## SOURCE PASSAGE
=== Begin Enclosure ===
These are the key concepts you need to understand to accurately answer the question.

Current in a Wire
Current in a wire is a fascinating concept at the heart of electricity and magnetism. In a simple sense, it refers to the flow of electric charges through a conductor. The amount of current is measured in amperes (A), and it tells us how many charges are flowing past a point in the wire per second.

Here's how current typically works in a wire:
  • Electrons move through the material due to the applied voltage, creating a steady flow.
  • The size of the current depends on both the voltage applied and the resistance of the wire. A higher voltage or lower resistance means more current flows.
  • Ohm's Law, which is given by the formula \( I = V/R \), relates these quantities: \( I \) is current, \( V \) is voltage, and \( R \) is resistance.
Understanding the behavior of current in a wire, especially in interactions with magnetic fields, forms a critical part of electromagnetism. It helps in designing safe and efficient electrical systems.
Earth's Magnetic Field
Earth's magnetic field is an invisible force that extends from the Earth's interior out into space where it meets the solar wind. It acts much like a giant magnet with north and south poles.
  • The field is horizontal at the Earth's surface and affects compasses, which we often use to find our way.
  • Its strength is measured in units called gauss or tesla. For example, the typical strength of the Earth's magnetic field is about 0.55 gauss, which can also be expressed as \(0.55 \times 10^{-4}\,\text{T}\) in tesla.
=== End Enclosure ===
## DATASET EXTRACT
=== Begin Enclosure ===
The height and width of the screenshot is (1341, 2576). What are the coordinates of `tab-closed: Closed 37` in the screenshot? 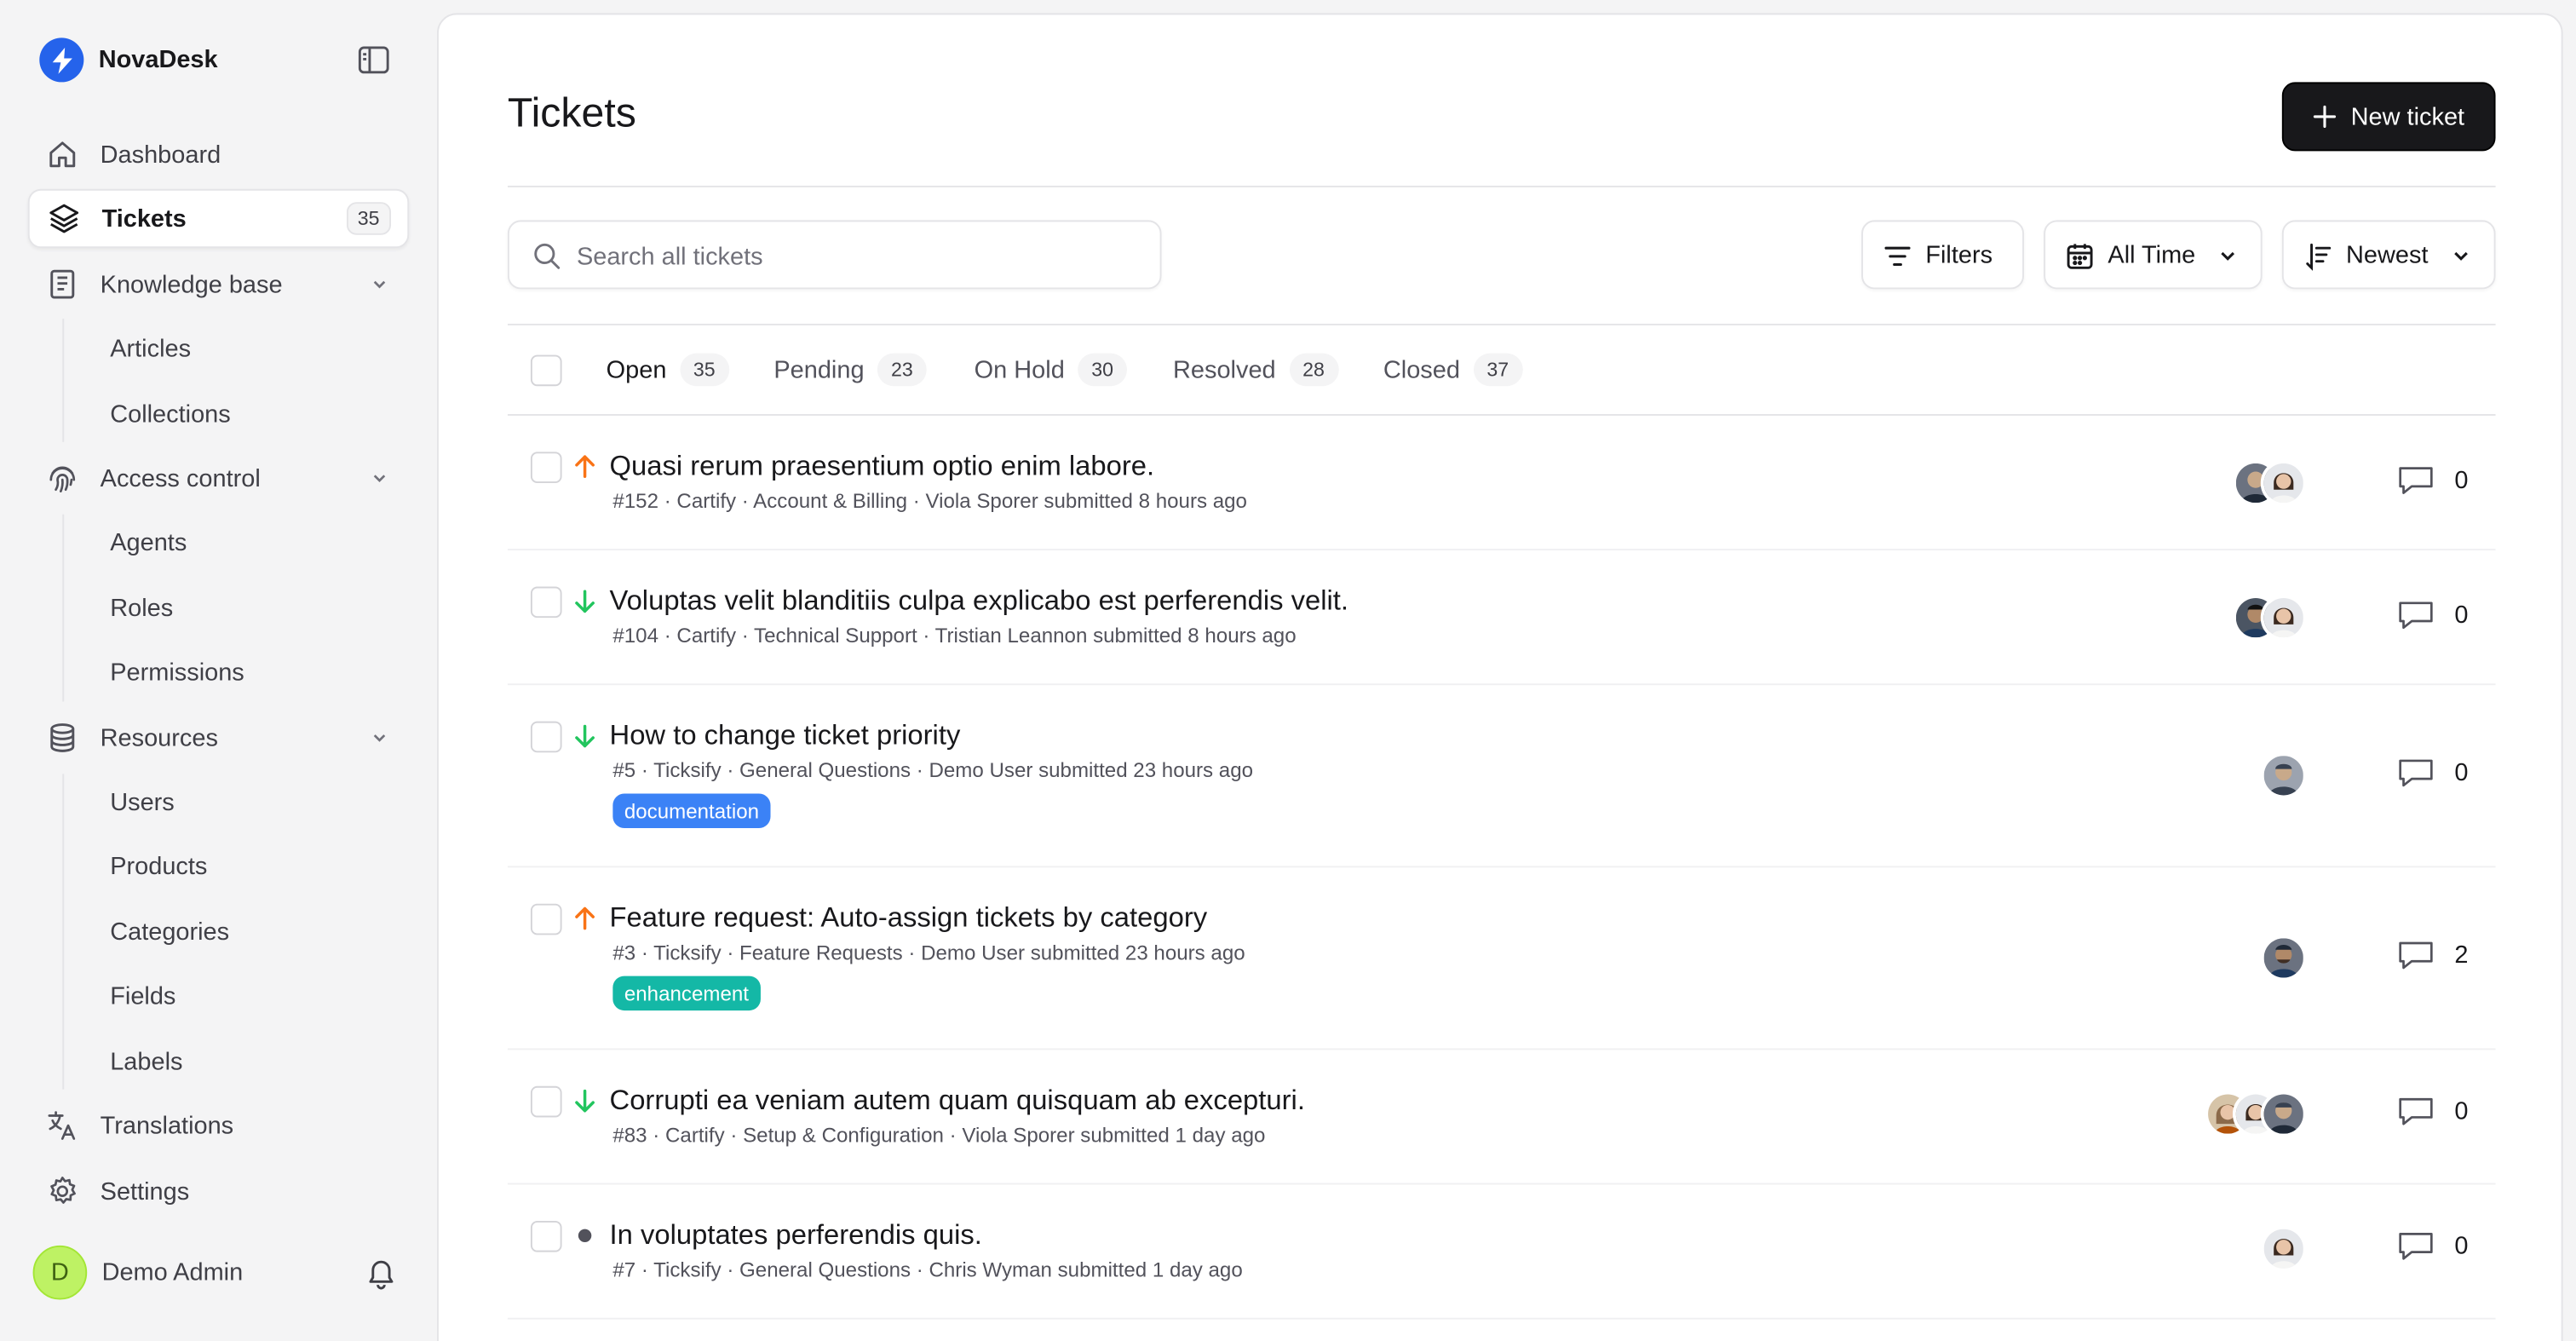 It's located at (1453, 370).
=== End Enclosure ===
## WORK TO COMPLETE
A - Please rewrite the paragraph that begins "Current in a wire is a fascinating concept" from the passage on current and Earth's magnetic field above as a short bulleted list, keeping its main facts.
B - In the passage on current and Earth's magnetic field, what is the typical strength of Earth's magnetic field in gauss?

## EXPECTED RESULTS
A -
- Current is the flow of electric charges through a conductor.
- It is measured in amperes (A).
- It shows how many charges flow past a point in the wire per second.

B - About 0.55 gauss.